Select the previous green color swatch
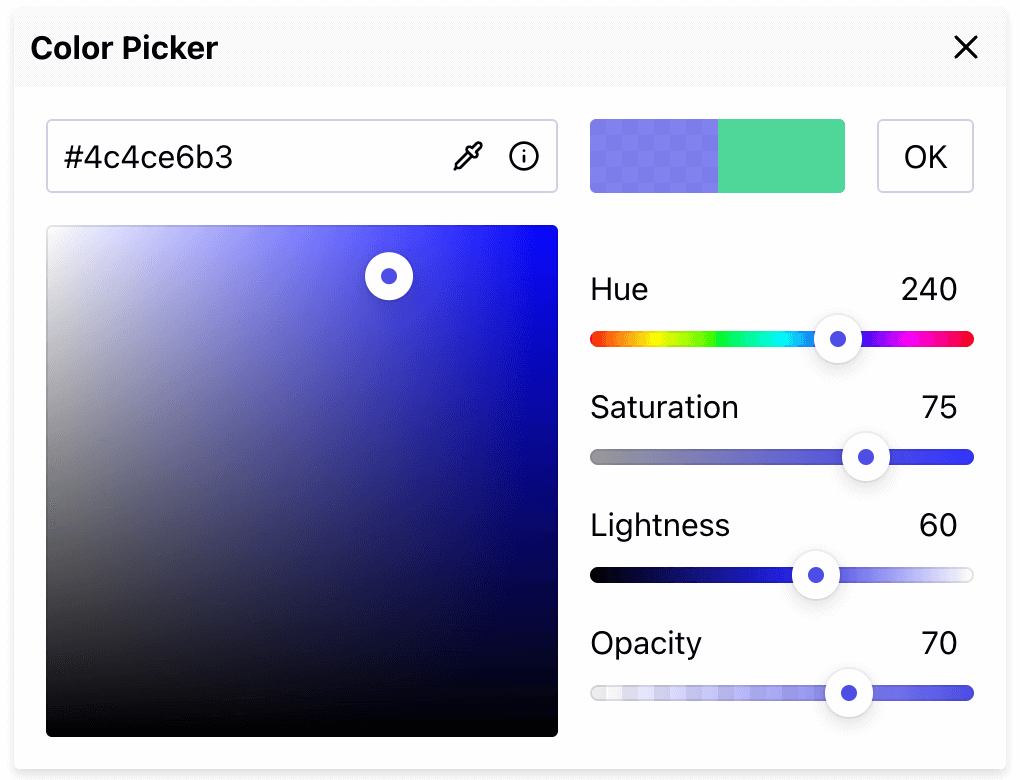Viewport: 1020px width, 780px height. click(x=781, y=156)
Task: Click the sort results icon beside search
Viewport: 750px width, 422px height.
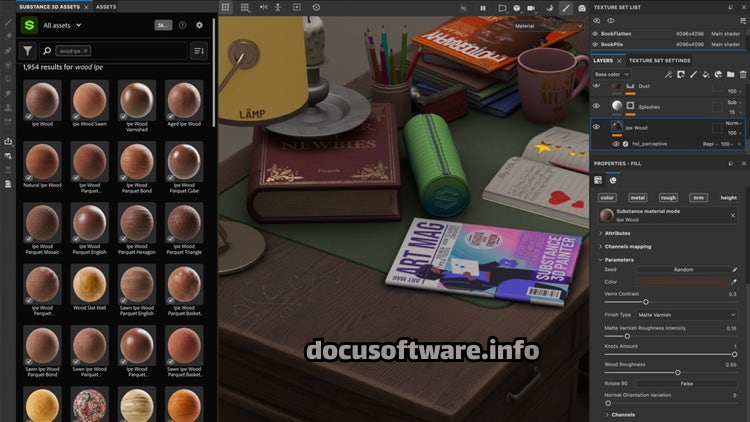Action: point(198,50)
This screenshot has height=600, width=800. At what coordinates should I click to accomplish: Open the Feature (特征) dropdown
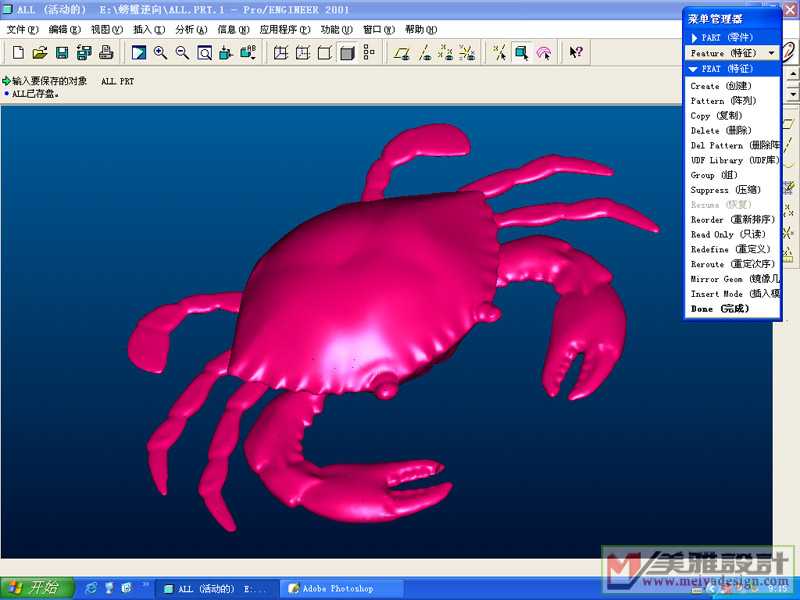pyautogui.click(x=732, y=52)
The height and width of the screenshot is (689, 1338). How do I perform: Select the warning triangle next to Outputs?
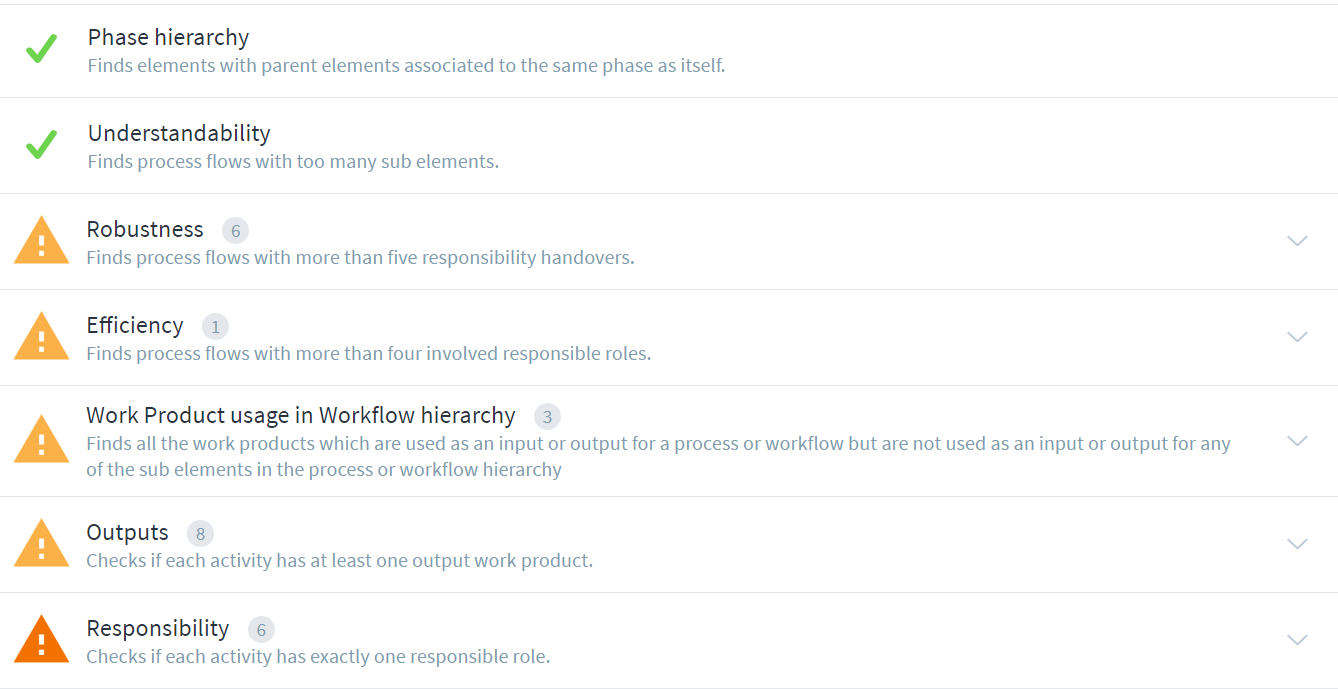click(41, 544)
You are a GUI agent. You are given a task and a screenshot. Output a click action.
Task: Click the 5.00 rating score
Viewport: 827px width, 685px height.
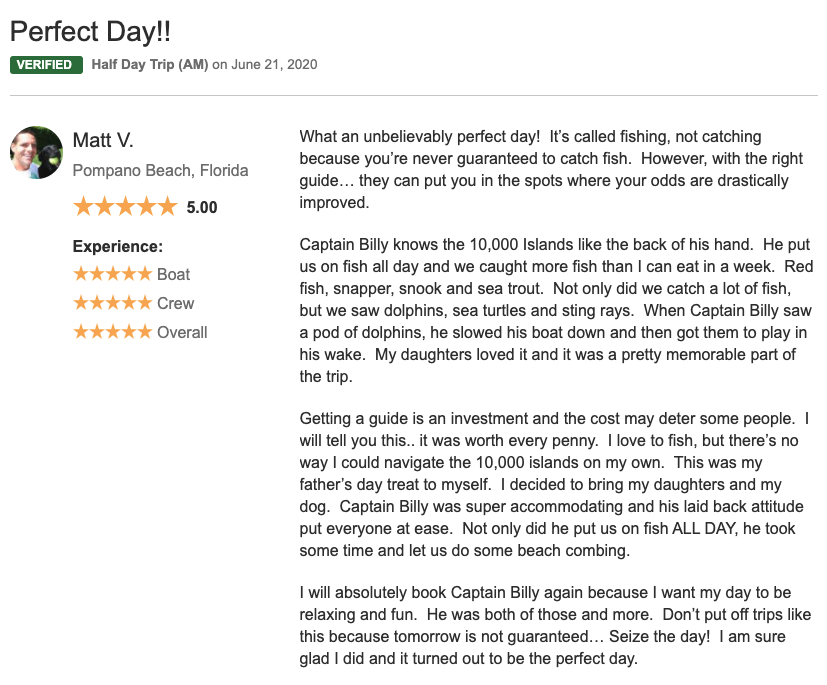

REQUIRED ACTION: Full transcription of the material, exact in every line, without images.

RESPONSE AREA:
Select the previous green color swatch
Viewport: 1020px width, 780px height. click(x=781, y=156)
Task: Click the sort results icon beside search
Viewport: 750px width, 422px height.
Action: point(198,50)
This screenshot has height=600, width=800. At what coordinates should I click to accomplish: Open the Feature (特征) dropdown
pyautogui.click(x=732, y=52)
The height and width of the screenshot is (689, 1338). How do I perform: Select the warning triangle next to Outputs?
click(41, 544)
You are a GUI agent. You are given a task and a screenshot. Output a click action.
Task: Click the 5.00 rating score
Viewport: 827px width, 685px height.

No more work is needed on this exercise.